Her neighbors are kind. They bring food in Tupperware containers. They tell her husband what they’ve brought, and he labels each dish with a yellow sticky note before putting it in the freezer. Lasagna. Shepherd’s pie. Enchilada casserole. He thanks them and she marvels at his gratitude, his poise. She wants to crawl inside him, but when he tries to hold her, she stiffens against an urge to push him away.

They bring flowers too, in glass vases, and her 4-year-old daughter, Rose, rearranges them. Every day, Rose empties the flowers out onto the table, sorts them by color, by shape, by emotion. “These ones are happy,” she says, filling a vase, focused, brow furrowed. “These ones are sad.” When she finishes she looks to the empty chair across the table and asks her little brother how he likes it. “They’re for you, you know,” she tells him, more warning than invitation, and after a few seconds, she smiles. “I’m glad,” she says. “Me too,” and then she places the vases all around the house, pausing before setting each one down. “Here?” she asks him. Her mother watches, and it is there, in the stab of pain that reminds her she’s still alive, that she can see him too, nodding, approving. “Yes. There.”

Her husband is gone by then. He leaves whenever Rose starts talking to Max, but she stays, her heart breaking over and over, gently, violently, like waves on a rocky shore.

On the designated day, friends and family come. She sits in a chair and stares out the window and doesn’t think about his eyes, his hair, his laugh. People who loved him, who still love her, lean over to look in her eyes. They tell her they are a phone call away. “Don’t hesitate to call,” they say, and they hug her and she hugs them back and she thanks them, but what she feels isn’t gratitude. It’s rage and fear and loss. It’s a hole where her son used to be, wide and gaping. It separates her from them, from everyone. She could step off the edge and fall into it. She could lose herself there, in the emptiness, the stillness.

She could do that instead of screaming, instead of breathing.

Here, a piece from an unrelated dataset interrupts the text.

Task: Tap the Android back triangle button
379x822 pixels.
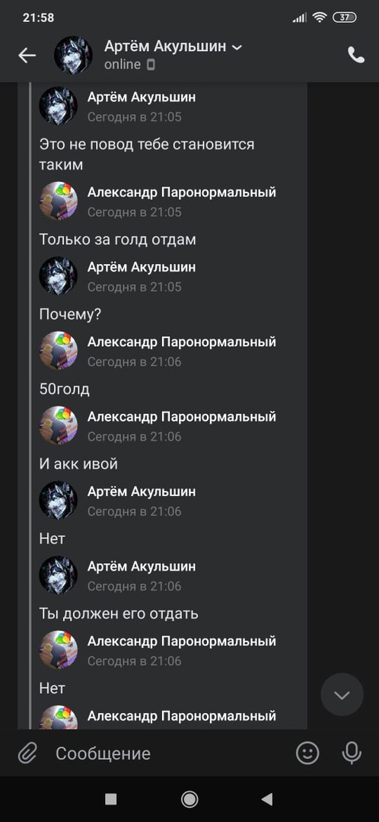Action: coord(267,799)
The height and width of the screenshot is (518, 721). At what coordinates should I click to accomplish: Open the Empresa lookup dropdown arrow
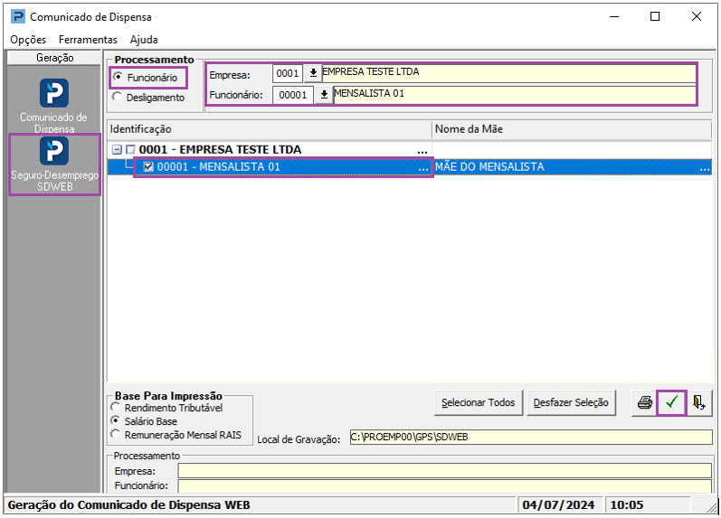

They file past her, one by one, until finally it’s Rose stopping in front of her. Rose who doesn’t have to lean over to look into her mother’s eyes. Rose who picks up her mother’s hand, works her tiny fingers between her mother’s longer ones. Rose who smells like shampoo and grass and sun, her voice curling itself around her mother’s silence. The words don’t matter, it’s the sound that wakes her, the sweet familiar cadence of her little girl’s voice.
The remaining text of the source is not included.